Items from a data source
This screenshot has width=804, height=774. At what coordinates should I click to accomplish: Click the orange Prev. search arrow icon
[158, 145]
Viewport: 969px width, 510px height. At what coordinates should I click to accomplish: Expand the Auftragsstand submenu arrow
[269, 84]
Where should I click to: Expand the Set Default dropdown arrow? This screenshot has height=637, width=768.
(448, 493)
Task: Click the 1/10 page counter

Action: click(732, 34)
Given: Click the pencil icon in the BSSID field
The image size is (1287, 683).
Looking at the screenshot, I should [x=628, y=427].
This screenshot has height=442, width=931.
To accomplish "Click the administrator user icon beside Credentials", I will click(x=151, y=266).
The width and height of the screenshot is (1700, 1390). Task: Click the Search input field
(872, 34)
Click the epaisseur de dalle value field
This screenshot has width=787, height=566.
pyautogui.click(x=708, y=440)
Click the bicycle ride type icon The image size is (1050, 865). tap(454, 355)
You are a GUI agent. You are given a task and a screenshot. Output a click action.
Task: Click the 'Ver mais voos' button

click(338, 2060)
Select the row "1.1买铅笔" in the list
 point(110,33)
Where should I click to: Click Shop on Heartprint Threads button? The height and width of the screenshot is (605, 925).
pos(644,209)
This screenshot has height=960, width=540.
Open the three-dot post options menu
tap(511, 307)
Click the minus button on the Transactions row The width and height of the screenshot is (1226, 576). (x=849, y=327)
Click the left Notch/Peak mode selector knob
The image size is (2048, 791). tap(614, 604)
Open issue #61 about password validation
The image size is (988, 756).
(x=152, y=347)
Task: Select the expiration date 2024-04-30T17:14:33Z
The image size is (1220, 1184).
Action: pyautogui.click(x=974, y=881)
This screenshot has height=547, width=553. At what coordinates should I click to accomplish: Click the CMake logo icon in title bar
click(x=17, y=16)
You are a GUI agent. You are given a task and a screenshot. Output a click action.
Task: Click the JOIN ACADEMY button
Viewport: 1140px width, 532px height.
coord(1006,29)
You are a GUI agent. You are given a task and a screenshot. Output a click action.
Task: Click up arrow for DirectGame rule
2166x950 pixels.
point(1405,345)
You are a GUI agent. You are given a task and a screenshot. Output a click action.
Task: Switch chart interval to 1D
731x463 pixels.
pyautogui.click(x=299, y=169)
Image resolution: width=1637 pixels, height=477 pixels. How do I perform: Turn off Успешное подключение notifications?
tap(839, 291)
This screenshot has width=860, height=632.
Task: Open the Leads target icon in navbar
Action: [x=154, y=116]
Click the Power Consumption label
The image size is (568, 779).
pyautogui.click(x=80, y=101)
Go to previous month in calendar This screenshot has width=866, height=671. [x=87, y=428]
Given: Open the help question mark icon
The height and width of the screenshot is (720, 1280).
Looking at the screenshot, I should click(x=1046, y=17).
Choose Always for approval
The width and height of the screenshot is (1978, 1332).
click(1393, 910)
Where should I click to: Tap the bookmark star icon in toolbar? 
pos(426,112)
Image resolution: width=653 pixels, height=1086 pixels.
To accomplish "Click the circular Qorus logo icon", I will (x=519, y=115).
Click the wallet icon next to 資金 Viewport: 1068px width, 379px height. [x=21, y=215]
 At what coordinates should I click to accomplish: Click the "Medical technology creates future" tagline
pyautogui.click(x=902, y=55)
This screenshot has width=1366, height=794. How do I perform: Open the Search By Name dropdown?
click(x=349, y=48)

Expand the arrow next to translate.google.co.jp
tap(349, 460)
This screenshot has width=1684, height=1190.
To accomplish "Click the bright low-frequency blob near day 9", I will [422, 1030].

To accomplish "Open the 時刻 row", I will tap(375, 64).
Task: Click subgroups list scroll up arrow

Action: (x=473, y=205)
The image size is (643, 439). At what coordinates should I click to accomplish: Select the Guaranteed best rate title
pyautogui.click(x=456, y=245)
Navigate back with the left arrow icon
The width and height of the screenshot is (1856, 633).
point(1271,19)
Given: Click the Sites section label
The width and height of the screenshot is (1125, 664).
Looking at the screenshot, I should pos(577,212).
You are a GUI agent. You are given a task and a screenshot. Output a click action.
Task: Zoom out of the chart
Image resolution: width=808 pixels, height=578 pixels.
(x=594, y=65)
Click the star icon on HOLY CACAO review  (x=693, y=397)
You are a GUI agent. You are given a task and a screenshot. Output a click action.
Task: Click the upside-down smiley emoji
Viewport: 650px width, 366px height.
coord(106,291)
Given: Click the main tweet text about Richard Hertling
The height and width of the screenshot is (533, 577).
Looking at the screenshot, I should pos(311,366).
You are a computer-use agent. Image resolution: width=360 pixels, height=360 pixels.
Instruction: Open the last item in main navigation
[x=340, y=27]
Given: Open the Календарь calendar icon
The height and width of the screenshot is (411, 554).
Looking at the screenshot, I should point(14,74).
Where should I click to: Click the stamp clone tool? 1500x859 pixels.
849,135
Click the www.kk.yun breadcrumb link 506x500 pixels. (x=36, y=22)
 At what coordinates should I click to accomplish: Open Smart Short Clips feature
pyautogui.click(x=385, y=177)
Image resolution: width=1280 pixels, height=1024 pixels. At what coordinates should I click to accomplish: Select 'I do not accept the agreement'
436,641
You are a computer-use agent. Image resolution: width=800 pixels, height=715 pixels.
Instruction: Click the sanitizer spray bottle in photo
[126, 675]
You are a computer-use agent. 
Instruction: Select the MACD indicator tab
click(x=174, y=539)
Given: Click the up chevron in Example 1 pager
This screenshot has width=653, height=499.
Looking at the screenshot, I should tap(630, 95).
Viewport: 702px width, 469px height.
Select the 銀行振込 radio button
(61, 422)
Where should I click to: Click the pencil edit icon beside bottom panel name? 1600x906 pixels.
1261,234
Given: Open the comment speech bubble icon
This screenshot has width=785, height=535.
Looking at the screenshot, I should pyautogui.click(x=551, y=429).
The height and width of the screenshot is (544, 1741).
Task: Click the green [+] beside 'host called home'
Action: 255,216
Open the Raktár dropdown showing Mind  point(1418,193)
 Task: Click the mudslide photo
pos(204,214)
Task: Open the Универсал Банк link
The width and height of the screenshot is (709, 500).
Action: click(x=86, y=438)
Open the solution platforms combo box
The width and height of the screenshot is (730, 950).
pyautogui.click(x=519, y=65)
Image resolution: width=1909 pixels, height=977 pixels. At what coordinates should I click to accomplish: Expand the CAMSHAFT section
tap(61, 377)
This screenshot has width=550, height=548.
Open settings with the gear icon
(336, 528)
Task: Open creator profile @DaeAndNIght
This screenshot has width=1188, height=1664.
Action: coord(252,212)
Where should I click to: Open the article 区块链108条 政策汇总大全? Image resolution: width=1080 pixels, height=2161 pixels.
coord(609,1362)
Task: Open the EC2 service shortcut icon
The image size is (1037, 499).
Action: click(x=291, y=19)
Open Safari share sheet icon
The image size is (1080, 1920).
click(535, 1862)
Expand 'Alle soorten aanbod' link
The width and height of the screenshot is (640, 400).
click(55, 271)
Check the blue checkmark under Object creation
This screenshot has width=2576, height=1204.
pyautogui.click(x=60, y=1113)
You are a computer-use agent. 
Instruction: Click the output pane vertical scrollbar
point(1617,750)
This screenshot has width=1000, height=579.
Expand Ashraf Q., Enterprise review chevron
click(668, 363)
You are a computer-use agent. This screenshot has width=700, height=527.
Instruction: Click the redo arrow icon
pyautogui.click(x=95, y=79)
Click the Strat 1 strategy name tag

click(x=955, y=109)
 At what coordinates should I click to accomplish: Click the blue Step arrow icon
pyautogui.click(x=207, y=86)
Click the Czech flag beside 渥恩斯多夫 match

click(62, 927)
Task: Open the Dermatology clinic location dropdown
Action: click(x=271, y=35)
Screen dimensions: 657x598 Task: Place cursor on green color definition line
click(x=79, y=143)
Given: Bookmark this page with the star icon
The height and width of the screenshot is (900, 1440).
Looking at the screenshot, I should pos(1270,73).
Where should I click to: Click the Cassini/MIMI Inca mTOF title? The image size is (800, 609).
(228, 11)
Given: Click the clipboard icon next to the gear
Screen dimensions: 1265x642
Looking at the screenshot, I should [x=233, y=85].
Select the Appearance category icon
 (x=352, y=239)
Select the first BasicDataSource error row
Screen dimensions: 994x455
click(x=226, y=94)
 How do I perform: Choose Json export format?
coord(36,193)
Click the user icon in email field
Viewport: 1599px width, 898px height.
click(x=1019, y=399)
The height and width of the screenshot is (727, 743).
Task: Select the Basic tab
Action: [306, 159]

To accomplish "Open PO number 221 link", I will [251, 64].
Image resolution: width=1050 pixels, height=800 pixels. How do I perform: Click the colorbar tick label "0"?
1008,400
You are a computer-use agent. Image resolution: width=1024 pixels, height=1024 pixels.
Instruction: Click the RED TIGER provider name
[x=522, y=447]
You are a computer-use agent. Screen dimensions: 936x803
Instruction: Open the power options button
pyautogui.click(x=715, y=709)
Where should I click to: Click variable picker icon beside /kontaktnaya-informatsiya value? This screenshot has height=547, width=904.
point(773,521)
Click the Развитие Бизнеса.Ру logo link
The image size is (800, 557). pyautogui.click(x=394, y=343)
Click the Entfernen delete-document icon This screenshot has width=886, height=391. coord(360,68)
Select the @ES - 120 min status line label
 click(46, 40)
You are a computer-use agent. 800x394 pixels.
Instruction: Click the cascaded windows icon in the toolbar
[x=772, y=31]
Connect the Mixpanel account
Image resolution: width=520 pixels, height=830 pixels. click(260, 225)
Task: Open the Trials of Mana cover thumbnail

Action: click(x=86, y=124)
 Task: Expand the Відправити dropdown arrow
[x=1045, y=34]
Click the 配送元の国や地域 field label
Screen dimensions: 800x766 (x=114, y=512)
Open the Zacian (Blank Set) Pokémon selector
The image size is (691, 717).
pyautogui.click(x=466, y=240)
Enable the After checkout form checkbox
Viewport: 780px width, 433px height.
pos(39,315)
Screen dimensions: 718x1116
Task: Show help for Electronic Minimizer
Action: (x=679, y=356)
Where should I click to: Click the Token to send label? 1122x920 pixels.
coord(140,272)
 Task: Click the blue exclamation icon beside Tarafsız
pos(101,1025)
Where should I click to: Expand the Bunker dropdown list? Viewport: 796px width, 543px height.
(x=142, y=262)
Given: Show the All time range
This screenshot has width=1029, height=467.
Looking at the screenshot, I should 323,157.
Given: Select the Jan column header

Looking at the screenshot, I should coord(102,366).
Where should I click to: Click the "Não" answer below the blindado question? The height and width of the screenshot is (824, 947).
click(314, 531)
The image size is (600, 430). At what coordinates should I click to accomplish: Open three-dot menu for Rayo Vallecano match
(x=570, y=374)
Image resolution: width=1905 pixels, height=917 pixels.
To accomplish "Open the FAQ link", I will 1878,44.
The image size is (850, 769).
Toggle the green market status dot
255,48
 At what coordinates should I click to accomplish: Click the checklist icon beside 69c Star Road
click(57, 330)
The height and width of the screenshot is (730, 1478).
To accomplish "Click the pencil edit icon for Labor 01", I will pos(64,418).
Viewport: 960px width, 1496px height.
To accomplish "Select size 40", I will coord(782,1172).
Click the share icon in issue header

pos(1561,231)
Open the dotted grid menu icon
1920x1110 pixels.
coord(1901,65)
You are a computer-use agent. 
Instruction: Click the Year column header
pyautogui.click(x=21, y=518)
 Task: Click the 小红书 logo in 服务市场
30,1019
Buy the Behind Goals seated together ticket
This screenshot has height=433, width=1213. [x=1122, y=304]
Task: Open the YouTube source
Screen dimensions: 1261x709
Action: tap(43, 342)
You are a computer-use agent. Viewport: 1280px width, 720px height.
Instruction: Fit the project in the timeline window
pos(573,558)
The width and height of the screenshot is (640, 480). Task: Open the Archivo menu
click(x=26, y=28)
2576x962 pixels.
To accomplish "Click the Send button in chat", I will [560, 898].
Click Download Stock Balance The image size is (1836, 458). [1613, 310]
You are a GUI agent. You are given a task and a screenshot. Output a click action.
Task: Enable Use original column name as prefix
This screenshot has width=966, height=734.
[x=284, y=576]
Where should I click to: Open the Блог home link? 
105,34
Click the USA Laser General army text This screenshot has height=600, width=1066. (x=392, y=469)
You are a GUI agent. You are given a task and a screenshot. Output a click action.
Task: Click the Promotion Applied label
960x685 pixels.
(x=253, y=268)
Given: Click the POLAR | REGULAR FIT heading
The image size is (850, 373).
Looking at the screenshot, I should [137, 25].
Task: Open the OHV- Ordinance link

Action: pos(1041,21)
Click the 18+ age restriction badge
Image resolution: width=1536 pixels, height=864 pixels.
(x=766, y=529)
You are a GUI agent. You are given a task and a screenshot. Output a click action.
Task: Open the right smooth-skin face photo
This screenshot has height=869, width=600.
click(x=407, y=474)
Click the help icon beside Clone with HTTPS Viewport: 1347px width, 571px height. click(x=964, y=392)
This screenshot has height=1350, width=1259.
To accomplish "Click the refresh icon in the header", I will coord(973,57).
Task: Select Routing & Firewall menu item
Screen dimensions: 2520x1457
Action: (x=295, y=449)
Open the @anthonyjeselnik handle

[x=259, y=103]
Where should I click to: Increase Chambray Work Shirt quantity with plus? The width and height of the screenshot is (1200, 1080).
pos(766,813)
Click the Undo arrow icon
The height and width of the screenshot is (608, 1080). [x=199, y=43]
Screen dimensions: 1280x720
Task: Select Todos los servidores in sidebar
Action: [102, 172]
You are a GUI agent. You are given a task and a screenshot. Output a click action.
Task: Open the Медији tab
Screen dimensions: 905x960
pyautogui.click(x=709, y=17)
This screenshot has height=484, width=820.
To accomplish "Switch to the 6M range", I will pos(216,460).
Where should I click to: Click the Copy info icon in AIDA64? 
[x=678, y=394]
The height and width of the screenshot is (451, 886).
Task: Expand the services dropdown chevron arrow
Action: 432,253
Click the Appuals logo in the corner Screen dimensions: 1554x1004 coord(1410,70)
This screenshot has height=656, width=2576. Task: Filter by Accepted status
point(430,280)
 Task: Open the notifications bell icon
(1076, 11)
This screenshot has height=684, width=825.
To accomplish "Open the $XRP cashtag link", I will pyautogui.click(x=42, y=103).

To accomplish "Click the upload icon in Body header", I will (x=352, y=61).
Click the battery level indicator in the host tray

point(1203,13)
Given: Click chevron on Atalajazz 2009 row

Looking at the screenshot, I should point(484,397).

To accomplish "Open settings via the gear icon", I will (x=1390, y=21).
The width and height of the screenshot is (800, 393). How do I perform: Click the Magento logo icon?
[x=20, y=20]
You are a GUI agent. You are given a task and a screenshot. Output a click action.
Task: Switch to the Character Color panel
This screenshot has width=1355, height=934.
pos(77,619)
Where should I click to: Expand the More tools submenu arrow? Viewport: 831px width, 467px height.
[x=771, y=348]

Exercise directions> Only the number is wanted: how many lines of the data contain the word "chart"?

Exercise output> 2